### Données

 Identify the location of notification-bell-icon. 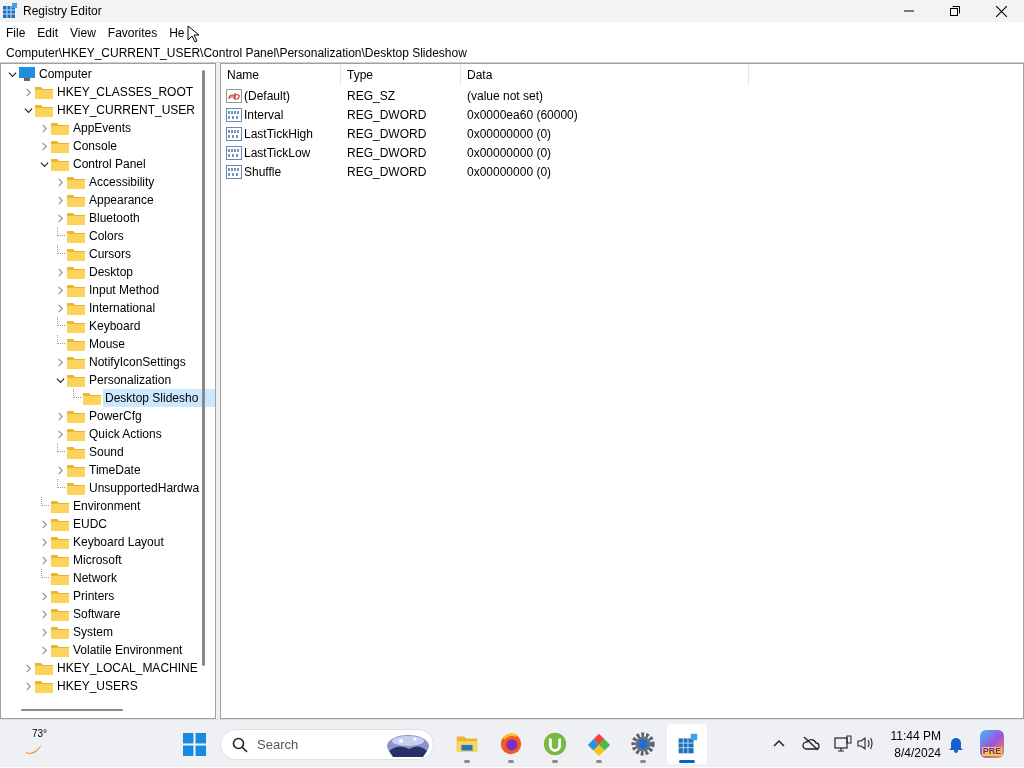
(956, 744).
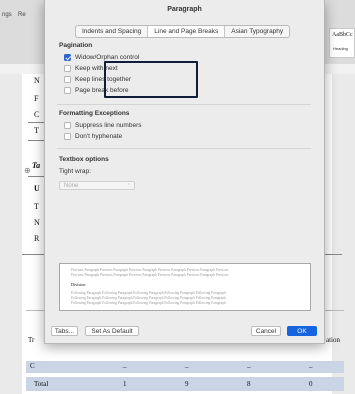 This screenshot has width=355, height=394. I want to click on doc-text: Ta, so click(36, 166).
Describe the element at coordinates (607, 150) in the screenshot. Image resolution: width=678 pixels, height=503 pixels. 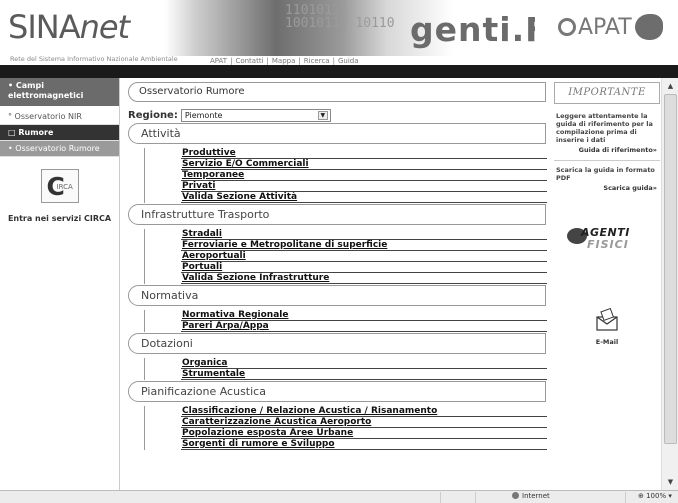
I see `guide-link: Guida di riferimento»` at that location.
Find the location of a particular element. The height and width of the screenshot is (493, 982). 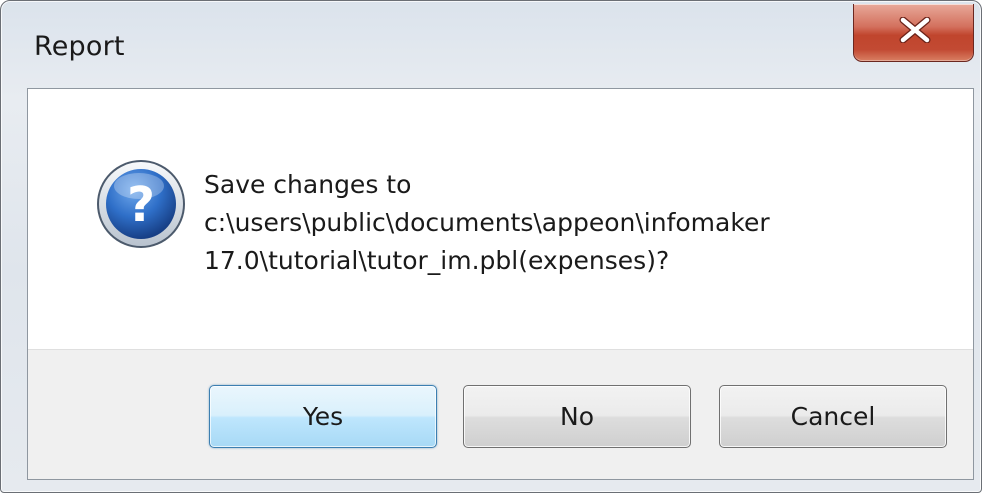

no-button: No is located at coordinates (577, 416).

### Exercice
Recopiez toutes les données en remplaçant « element » par « item », sans rien changer d'autre. N'incluez pas les images.

### Résultat
 Identify the location of notification-bell-icon. 
(956, 744).
 This screenshot has width=355, height=394. I want to click on doc-text: Ta, so click(36, 166).
Describe the item at coordinates (607, 150) in the screenshot. Image resolution: width=678 pixels, height=503 pixels. 
I see `guide-link: Guida di riferimento»` at that location.
Find the location of a particular item. The height and width of the screenshot is (493, 982). 

no-button: No is located at coordinates (577, 416).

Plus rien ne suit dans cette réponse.